S53A-4497:
Spherical Harmonic Analysis via Bayesian Inference

Friday, 19 December 2014
Jack Broderick Muir and Hrvoje Tkalcic, Australian National University, Canberra, ACT, Australia
Abstract:
The real spherical harmonics form a compact, simple and commonly used set of basis functions for describing fields in tomographic inverse problems. It is therefore often useful to perform spherical harmonic analysis on data to represent it in the spherical harmonic parametrisation. Most existing algorithms, based on Fourier transforms, require that data be interpolated to a regular grid; this is not appropriate for the sparse, irregularly distributed data found in many geophysical applications.
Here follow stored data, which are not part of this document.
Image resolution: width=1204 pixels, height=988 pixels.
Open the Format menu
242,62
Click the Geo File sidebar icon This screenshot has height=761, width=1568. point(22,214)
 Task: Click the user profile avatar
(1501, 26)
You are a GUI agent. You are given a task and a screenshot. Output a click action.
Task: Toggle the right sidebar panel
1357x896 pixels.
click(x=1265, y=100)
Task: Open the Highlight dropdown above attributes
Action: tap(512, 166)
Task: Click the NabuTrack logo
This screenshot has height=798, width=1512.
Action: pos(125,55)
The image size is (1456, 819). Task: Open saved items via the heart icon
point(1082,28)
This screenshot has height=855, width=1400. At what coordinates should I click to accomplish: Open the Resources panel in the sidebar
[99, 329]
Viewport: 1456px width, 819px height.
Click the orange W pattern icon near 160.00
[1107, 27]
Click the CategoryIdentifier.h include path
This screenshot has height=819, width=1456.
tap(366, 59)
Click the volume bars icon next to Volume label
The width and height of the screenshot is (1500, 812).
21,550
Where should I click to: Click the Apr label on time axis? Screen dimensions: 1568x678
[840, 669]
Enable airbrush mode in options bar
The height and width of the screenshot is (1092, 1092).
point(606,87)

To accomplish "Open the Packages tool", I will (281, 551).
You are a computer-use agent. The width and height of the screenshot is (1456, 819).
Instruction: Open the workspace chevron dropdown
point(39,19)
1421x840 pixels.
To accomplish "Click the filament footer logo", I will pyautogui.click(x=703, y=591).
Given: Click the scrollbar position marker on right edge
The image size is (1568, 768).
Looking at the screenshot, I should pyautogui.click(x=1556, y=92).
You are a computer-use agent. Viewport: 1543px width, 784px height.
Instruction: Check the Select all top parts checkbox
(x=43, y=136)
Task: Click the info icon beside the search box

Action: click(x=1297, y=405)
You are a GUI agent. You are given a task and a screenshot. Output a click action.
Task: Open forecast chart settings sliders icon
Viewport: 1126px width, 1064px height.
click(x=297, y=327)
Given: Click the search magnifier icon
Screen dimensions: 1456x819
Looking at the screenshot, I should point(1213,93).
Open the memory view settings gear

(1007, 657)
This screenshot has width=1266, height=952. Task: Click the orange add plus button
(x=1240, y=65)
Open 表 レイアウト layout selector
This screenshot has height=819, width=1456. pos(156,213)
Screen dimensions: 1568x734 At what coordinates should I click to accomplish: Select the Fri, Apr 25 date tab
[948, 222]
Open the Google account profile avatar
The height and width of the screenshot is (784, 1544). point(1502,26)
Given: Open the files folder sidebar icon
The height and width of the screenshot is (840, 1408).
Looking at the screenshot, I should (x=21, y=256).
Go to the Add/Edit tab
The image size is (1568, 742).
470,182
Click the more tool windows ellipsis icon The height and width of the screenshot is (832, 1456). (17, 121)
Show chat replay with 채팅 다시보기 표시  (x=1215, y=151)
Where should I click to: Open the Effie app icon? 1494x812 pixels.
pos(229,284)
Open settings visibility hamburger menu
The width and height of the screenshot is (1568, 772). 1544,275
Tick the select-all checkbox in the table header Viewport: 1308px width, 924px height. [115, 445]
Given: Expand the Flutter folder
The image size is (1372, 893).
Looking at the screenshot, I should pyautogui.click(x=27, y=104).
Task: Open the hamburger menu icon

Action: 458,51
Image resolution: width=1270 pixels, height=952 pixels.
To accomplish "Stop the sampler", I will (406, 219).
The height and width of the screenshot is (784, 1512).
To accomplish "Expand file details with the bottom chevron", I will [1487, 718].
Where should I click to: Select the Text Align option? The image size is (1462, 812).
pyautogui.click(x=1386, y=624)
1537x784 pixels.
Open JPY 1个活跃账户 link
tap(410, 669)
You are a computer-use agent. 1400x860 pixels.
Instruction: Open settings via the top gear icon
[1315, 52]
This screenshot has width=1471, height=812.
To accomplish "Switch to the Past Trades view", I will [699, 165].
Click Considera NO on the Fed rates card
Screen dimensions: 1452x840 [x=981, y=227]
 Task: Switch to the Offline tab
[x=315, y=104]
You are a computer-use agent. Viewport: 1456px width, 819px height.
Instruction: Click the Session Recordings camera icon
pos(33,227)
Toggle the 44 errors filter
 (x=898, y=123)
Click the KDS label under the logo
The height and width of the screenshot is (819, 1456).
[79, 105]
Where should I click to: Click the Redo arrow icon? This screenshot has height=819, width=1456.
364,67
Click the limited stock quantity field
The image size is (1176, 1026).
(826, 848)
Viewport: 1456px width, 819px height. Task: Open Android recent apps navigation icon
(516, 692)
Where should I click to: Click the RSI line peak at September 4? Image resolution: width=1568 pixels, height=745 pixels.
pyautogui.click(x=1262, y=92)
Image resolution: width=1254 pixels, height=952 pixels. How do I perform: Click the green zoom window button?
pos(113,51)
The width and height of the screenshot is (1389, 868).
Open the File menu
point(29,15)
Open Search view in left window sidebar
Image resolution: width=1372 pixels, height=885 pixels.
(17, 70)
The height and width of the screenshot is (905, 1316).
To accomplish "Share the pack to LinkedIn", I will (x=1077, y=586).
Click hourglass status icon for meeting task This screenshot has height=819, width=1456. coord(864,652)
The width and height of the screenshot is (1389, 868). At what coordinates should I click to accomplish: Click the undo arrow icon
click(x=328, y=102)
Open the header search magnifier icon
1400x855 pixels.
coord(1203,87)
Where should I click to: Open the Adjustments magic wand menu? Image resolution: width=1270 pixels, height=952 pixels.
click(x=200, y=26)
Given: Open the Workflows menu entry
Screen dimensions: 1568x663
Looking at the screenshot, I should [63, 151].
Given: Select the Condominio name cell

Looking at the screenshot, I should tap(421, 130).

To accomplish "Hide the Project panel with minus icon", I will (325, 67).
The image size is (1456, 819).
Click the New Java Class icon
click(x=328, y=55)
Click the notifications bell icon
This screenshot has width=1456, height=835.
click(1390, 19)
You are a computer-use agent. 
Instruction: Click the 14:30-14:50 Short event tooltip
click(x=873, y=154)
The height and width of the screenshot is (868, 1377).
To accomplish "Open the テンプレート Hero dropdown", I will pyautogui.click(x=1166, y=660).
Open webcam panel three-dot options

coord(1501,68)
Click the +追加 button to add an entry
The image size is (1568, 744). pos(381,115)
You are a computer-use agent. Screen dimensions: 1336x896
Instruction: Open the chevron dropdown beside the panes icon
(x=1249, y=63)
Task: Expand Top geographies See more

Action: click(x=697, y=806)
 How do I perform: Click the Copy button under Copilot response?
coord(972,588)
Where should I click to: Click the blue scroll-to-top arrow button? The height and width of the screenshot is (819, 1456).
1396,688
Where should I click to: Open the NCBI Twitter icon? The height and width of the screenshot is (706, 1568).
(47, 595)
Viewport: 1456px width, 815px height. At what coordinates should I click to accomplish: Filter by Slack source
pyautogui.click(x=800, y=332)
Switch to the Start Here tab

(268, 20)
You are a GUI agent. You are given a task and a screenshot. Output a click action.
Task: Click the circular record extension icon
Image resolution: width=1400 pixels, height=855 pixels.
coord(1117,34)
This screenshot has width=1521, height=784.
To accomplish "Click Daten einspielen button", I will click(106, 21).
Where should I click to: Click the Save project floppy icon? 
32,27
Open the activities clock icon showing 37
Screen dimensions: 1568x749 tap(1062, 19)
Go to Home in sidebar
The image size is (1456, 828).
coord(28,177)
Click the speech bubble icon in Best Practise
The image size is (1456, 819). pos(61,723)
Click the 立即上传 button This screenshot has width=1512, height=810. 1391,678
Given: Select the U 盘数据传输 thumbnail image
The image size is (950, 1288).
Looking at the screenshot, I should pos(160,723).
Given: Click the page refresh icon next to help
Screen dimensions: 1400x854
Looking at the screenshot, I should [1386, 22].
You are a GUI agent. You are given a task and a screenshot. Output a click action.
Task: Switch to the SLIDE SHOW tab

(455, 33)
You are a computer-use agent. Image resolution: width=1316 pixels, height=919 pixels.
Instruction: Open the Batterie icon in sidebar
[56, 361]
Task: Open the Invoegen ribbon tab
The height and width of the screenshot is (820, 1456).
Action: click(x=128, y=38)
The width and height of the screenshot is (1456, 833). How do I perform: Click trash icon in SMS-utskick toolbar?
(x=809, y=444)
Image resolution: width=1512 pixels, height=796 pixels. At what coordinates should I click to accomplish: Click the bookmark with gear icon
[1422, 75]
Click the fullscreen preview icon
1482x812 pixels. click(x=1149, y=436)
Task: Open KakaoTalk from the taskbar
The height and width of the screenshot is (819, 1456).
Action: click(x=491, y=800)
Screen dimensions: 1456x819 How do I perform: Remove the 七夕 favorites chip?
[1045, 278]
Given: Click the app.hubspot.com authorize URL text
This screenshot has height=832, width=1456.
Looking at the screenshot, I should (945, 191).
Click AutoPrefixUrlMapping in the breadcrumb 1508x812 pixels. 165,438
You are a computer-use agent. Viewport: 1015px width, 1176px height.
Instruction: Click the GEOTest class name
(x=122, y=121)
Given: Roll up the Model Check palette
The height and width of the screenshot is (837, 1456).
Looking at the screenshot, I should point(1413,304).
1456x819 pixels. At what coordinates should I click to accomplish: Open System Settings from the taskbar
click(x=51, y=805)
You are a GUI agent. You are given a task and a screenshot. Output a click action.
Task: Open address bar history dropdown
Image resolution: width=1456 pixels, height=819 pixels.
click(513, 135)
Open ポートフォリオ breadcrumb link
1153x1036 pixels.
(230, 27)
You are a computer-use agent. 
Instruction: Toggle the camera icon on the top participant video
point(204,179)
Instead, this work casts the problem of spherical harmonic analysis as an inverse problem, and applies the methods of Bayesian inference to overcome regularization problems in the inversion. This allows irregular data to be easily handled, and directly provides error estimates for the inverted spherical harmonic parameters. Synthetic tests have shown that this method easily handles relatively large amounts of added Gaussian noise. So far, this method has been applied to estimate the power in each harmonic degree for tomographic maps of the deep mantle based on PKP-PKIKP and PcP-P differential travel times, showing that they agree at global length scales despite local heterogeneity results being heavily influenced by data coverage. This potentially allows for simple heuristic arguments to constrain the global variation in core-mantle boundary topography based on the similarity between PKP and PcP derived tomographic maps.